The thing is, this was really nothing new. One of the things Paul keeps pointing out to his opponents is that obedience to the law was never the basis for God’s choice of Israel. God’s choice of his people began with Abraham, and what does the Bible say about Abraham? Paul quoted it back in chapter 4: “Abraham believed God, and it was counted to him as righteousness.” Even from the beginning, what mattered was God’s choice; even from the beginning, the righteousness of God came not by law but by faith. The law came not so that Israel could earn their salvation, but so that they could respond in gratitude to the salvation they had been given by living in a way that pleased God.

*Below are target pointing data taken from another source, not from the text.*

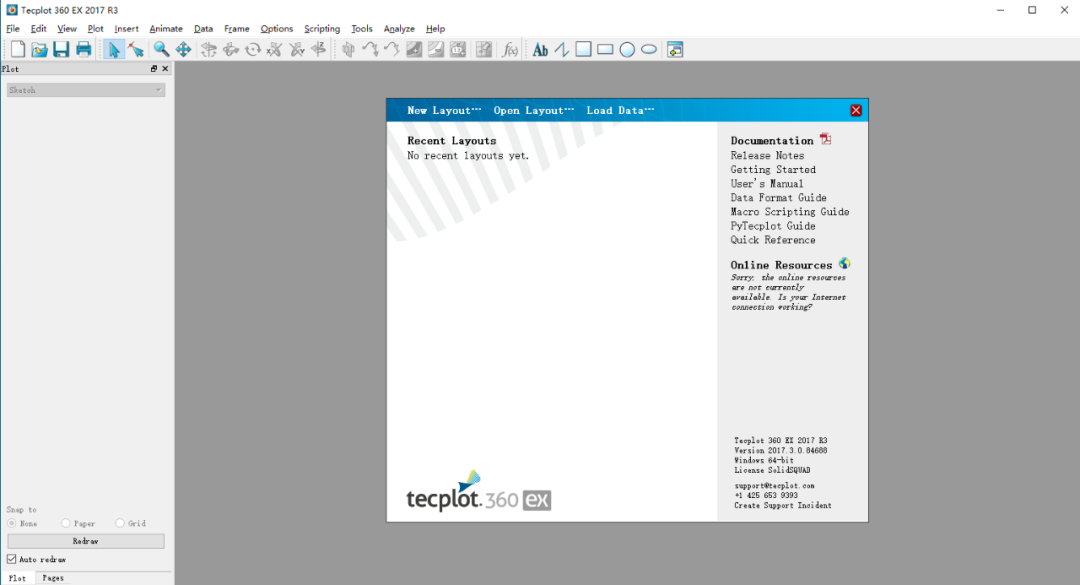
Task: Select the Add Text (Ab) tool
Action: (541, 49)
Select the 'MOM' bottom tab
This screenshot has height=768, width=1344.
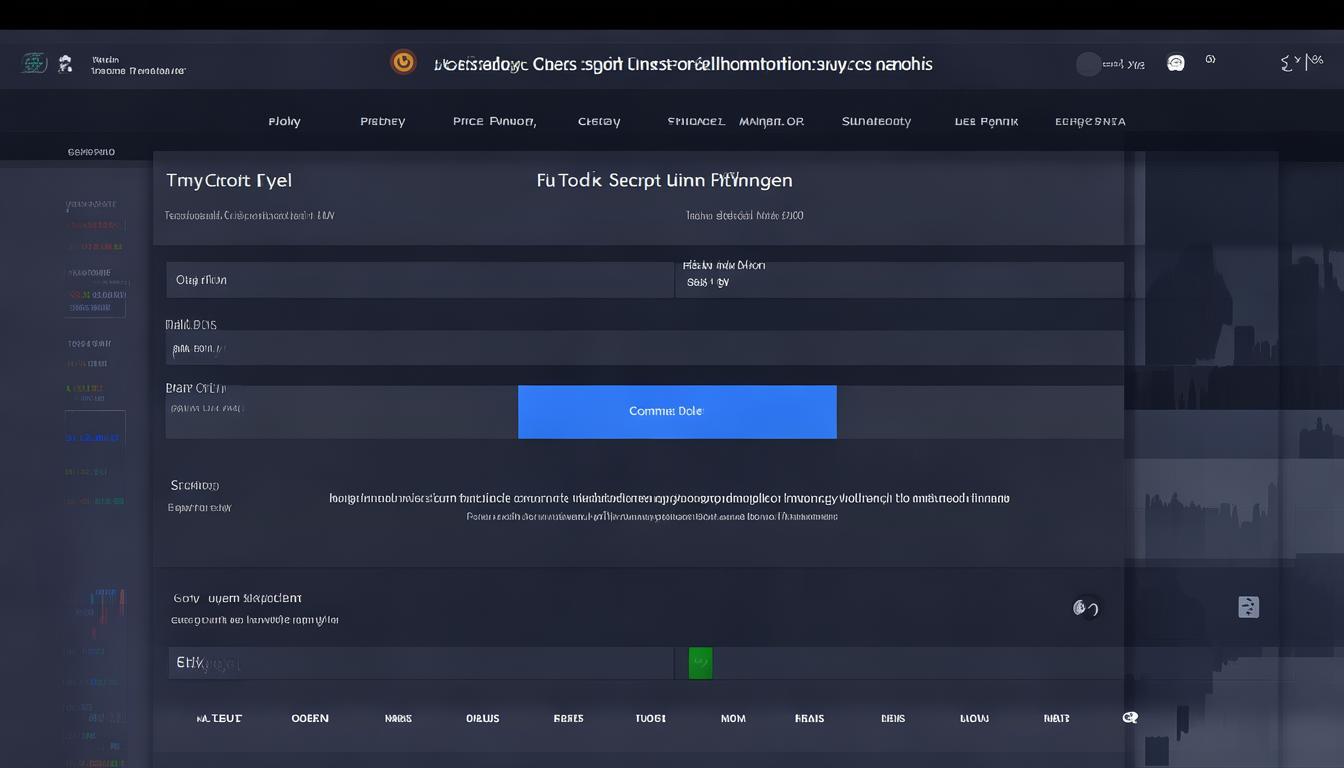pos(733,718)
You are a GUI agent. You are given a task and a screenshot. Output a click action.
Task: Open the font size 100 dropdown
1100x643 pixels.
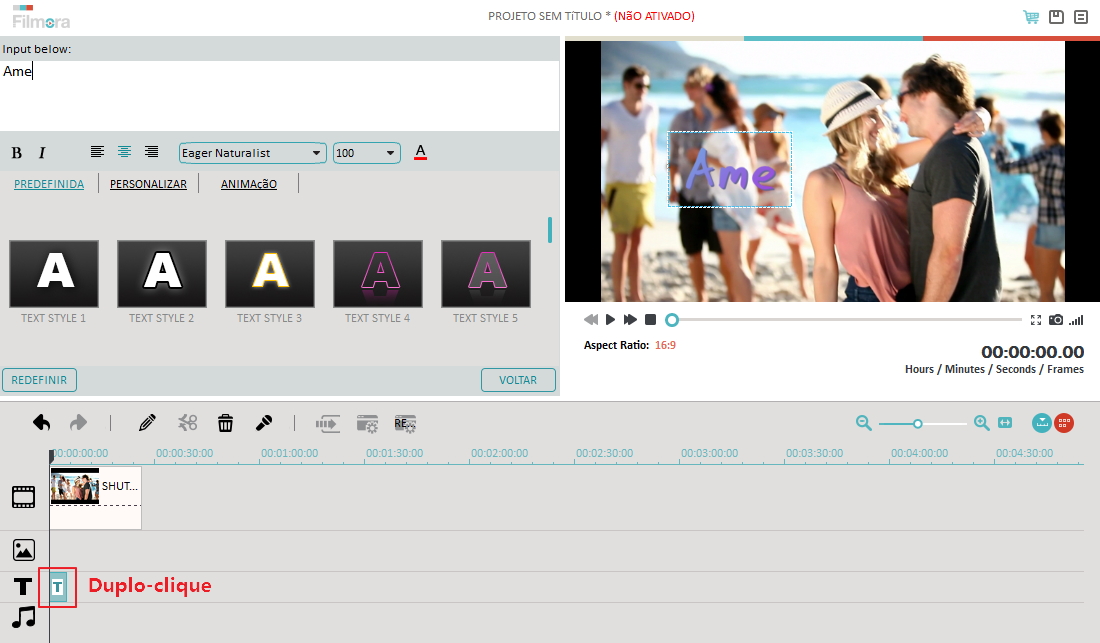click(366, 153)
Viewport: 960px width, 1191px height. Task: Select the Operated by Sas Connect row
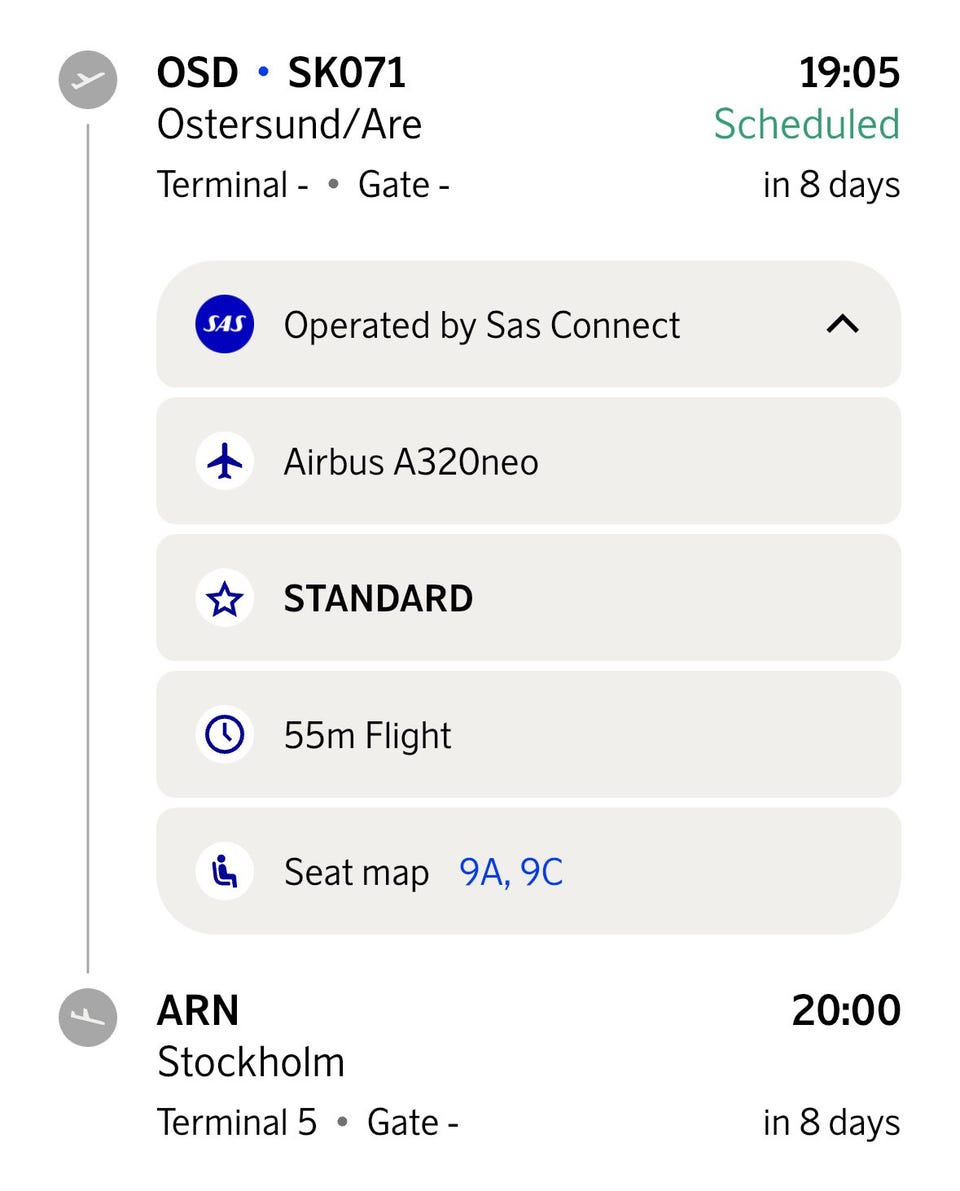click(482, 325)
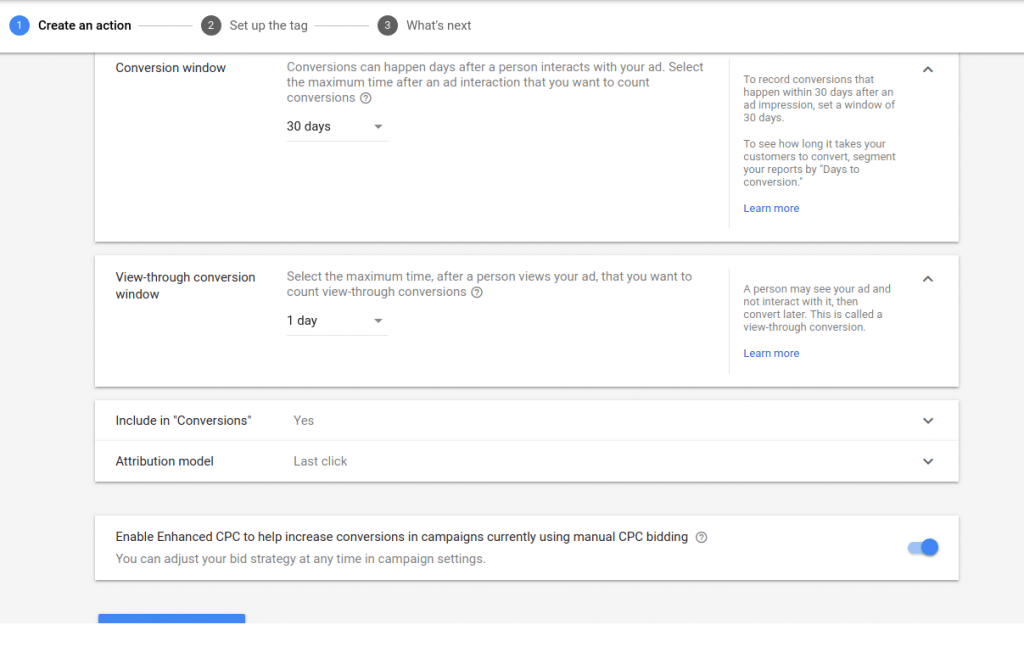Click the blue button at page bottom
The image size is (1024, 647).
coord(171,618)
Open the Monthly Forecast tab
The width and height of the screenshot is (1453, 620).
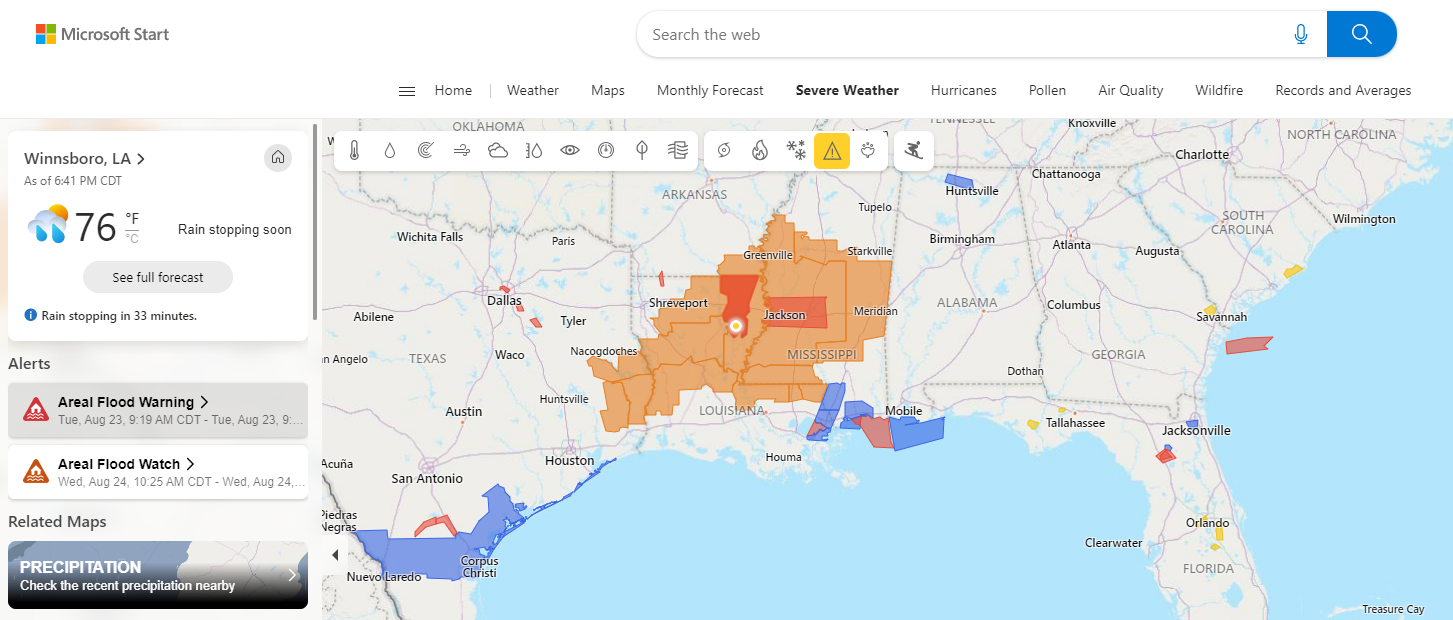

The idea of earning salvation by outward obedience to the law was a misuse of the law from the very beginning; but because they’d gotten fixed on that idea, they failed to see that Christ was the end and purpose of the law. Jesus is the cornerstone of God’s work, the foundation of the people God has been building for himself all along; but because they refused to see, because they focused solely on the law, Christ became a stone over which they stumbled, on which they were broken.